## About this exercise
Begin at the line containing "[Post thumbnail] (1310, 409)" in the data below and go on through the line containing "[Instagram] (438, 1544)", repeating each line exactly; include both ends and no other line.

*** Block opens ***

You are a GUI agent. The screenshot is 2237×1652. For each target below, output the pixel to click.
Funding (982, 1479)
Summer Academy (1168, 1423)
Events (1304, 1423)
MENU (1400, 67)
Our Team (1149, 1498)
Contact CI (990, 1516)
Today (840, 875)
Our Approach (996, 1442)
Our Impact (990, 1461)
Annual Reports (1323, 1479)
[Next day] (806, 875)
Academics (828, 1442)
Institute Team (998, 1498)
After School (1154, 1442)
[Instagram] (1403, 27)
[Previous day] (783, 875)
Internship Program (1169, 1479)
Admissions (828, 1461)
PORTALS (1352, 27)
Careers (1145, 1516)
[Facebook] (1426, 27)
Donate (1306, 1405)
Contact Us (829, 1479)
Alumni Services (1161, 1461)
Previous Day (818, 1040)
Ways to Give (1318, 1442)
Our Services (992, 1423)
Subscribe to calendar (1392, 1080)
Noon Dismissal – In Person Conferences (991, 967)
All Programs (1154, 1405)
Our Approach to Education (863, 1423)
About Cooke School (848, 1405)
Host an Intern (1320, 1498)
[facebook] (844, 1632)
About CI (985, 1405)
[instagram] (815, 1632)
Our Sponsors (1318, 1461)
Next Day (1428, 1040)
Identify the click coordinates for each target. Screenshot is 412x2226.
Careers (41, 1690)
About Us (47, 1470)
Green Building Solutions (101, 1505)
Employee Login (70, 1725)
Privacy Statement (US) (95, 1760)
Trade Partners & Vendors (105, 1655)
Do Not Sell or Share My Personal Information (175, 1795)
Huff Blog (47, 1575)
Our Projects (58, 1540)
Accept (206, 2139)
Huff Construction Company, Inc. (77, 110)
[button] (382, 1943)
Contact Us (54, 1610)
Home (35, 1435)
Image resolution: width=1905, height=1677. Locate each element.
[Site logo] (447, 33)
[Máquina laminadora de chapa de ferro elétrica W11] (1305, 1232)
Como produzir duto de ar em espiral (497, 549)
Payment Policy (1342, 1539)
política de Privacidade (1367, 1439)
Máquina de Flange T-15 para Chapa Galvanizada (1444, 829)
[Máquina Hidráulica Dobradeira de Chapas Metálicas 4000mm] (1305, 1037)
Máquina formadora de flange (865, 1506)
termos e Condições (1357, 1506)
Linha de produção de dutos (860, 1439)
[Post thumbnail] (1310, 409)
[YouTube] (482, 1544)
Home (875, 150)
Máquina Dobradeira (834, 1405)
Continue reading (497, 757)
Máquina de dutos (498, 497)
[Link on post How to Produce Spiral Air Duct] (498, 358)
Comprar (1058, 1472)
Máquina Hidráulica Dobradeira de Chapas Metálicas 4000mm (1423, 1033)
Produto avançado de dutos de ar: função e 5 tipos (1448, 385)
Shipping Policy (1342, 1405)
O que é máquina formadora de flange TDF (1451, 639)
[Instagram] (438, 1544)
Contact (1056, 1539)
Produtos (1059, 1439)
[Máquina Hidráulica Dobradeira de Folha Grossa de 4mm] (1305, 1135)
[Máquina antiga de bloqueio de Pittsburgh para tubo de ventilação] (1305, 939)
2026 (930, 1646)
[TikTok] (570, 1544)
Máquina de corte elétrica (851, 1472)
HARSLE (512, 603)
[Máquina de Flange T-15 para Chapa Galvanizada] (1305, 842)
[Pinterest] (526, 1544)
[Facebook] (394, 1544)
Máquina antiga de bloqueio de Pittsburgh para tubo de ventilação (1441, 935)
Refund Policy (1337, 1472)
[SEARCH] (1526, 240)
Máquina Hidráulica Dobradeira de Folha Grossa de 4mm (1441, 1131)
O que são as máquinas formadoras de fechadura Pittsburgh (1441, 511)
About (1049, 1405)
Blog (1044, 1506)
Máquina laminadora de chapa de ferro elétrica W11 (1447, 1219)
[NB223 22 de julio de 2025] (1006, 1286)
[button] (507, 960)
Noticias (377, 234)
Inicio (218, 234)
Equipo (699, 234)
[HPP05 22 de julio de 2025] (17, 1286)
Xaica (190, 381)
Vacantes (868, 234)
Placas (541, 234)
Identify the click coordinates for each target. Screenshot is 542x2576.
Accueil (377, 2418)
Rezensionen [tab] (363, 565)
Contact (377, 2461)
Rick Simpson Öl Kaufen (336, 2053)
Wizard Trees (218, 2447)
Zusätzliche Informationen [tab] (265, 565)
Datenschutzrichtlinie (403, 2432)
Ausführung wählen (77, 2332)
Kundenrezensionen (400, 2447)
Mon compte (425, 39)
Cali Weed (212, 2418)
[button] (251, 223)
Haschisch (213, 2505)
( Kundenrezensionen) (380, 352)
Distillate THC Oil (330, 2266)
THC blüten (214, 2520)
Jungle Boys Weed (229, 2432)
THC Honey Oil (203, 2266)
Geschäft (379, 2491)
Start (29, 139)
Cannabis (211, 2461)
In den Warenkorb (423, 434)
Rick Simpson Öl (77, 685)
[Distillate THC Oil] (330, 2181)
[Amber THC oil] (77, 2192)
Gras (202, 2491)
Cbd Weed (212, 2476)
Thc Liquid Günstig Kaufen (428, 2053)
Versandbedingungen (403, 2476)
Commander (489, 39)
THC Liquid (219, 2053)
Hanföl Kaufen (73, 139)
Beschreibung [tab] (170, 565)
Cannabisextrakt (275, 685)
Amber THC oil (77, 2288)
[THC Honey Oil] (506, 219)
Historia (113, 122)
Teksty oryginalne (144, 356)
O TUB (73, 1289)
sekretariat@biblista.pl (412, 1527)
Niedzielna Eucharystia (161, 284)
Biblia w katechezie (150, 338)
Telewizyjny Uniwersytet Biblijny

*** Block closes ***

## Exercise output
[Post thumbnail] (1310, 409)
[YouTube] (482, 1544)
Home (875, 150)
Máquina Dobradeira (834, 1405)
Continue reading (497, 757)
Máquina de dutos (498, 497)
[Link on post How to Produce Spiral Air Duct] (498, 358)
Comprar (1058, 1472)
Máquina Hidráulica Dobradeira de Chapas Metálicas 4000mm (1423, 1033)
Produto avançado de dutos de ar: função e 5 tipos (1448, 385)
Shipping Policy (1342, 1405)
O que é máquina formadora de flange TDF (1451, 639)
[Instagram] (438, 1544)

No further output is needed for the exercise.